For me, this translates into a much clearer need to have “first party” financing be a first priority in health care.

3 Comments
  • tomography
    Posted at 05:16h, 01 March Reply

    Hello,
    I was trying to sign up to your RSS feed, but I could not find it. Great blog! Keep up the good work.
    Andras

  • scottshreeve
    Posted at 01:29h, 14 March Reply

    From Uncle Buck:

    It is good to see people talking about changes to health care, not only the payment for health care but also the delivery of services.

    It is interesting to see that most of the discussion centers around how to steal money from one or more groups to pay for someone else’s health care.

    Next thing you know there will be groups wanting others to pay their mortgages. Oh you say that is already being considered. Well where have I been?

    By the way, I am looking for someone to pay my car payment, and while they are at it I really would like to have a better car or at least a more expensive one, I also would like to visit Starbuck’s twice a day rather than once a week or so that I can afford, and certainly not the last thing I would like someone else to pay for is a week in some different, exotic vacation spot every month. Who wants to volunteer?
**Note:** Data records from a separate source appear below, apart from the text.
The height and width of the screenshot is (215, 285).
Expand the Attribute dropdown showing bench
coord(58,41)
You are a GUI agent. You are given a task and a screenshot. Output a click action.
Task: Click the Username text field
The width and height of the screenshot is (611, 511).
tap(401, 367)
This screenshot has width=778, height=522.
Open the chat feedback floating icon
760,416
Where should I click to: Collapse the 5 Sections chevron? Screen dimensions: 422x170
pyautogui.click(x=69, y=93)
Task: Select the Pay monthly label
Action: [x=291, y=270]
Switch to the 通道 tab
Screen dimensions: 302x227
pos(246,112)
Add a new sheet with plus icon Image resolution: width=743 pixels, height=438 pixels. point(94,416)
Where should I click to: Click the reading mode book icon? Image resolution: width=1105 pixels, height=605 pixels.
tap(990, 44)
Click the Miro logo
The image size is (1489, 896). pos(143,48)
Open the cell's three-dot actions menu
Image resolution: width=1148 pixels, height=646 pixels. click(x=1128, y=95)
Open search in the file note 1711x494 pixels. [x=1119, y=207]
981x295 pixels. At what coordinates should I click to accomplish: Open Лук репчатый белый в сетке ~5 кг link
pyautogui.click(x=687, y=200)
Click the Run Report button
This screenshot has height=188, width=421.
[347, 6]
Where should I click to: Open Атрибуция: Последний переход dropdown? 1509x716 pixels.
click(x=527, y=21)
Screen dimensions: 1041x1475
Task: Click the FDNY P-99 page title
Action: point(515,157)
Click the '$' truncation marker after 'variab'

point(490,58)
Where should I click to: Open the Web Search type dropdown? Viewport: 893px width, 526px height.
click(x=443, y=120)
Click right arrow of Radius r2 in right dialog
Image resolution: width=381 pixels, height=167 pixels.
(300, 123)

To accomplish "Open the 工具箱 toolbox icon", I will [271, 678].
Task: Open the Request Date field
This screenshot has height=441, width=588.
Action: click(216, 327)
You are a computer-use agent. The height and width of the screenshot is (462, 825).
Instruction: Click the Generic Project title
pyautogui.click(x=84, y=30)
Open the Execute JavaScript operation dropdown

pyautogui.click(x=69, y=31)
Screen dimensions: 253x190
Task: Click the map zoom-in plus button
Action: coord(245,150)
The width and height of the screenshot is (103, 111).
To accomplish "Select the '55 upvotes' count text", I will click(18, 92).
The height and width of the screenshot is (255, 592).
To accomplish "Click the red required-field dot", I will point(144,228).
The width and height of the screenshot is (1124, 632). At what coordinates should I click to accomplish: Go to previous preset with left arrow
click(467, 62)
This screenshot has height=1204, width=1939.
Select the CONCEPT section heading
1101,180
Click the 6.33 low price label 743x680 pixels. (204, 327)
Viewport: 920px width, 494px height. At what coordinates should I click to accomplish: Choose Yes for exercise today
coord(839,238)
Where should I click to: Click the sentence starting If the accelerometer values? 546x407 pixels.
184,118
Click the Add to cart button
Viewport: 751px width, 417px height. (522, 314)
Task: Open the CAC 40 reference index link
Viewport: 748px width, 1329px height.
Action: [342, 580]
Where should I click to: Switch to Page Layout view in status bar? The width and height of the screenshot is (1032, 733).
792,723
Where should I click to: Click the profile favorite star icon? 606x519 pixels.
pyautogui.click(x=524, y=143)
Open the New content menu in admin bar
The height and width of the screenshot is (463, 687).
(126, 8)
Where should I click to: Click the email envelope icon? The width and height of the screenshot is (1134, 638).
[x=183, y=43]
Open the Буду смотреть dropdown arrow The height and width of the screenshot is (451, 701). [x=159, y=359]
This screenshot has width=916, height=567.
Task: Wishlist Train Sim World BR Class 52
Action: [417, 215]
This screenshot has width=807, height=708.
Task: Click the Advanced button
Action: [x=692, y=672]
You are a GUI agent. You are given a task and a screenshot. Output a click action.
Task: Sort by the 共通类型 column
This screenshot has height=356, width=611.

    If you want to fix the health care system then you really have to look into history and see what groups have had negative impacts on health care and how the financing is accomplished. Then start to work on changes.

    Check this out, as you should everything that impacts your life, but I think the medical insurance industry got major impetus during the “New Deal” and World War II, when wage and price controls were in effect, however, employers could add certain programs to their workers income that were not considered cash income. These programs did not put cash directly in the employee’s pockets that they could use to buy consumer goods and services. This would have driven prices up due to the scarcity of autos and a host of other products. I believe this led to the over use of the insurance, because if there is something you can have and you don’t have to pay for it then you think it is your right to have as much as possible.

    This is now coming full circle; major and not so major companies are looking for someone to pay for the health care for retirees that they had promised to pay for life. Now of course when they originally made those promises health care was much less expensive.

    This isn’t the only area that needs some changes. Thinking back over the 14 years or so that I have had Type 2 diabetes I cannot remember a cure for this situation. When I visit my personal physician everyone rejoices, but me. He says, “We have to get the glucose reading down, there’s a new pill for that, your blood pressure is a little above the recommended pressure that has just been reduced by someone, there’s a new pill for that, and your cholesterol is too high there’s two new pills for that, so after adding three or four new prescriptions to my over medicated life, I go to the pharmacist who is very happy to see me.

    Even the insurance company is happy to see these transactions. They no doubt own interests in the drug companies and if my costs are two high they raise the premiums next time around. So everyone is happy? Even the side effects are happy.

    Then I tell my M.D. who is in the “practice” of medicine that some day he may get enough practice so that he can really be a healer, not just be a pill pusher. Of course, my attorney, my accountant, my dentist, my foot doctor, and others are all just practicing.

    Then there are the governments at all levels whose interest in health and medical care has nothing really to do with health or medical care. It has more to do with getting votes.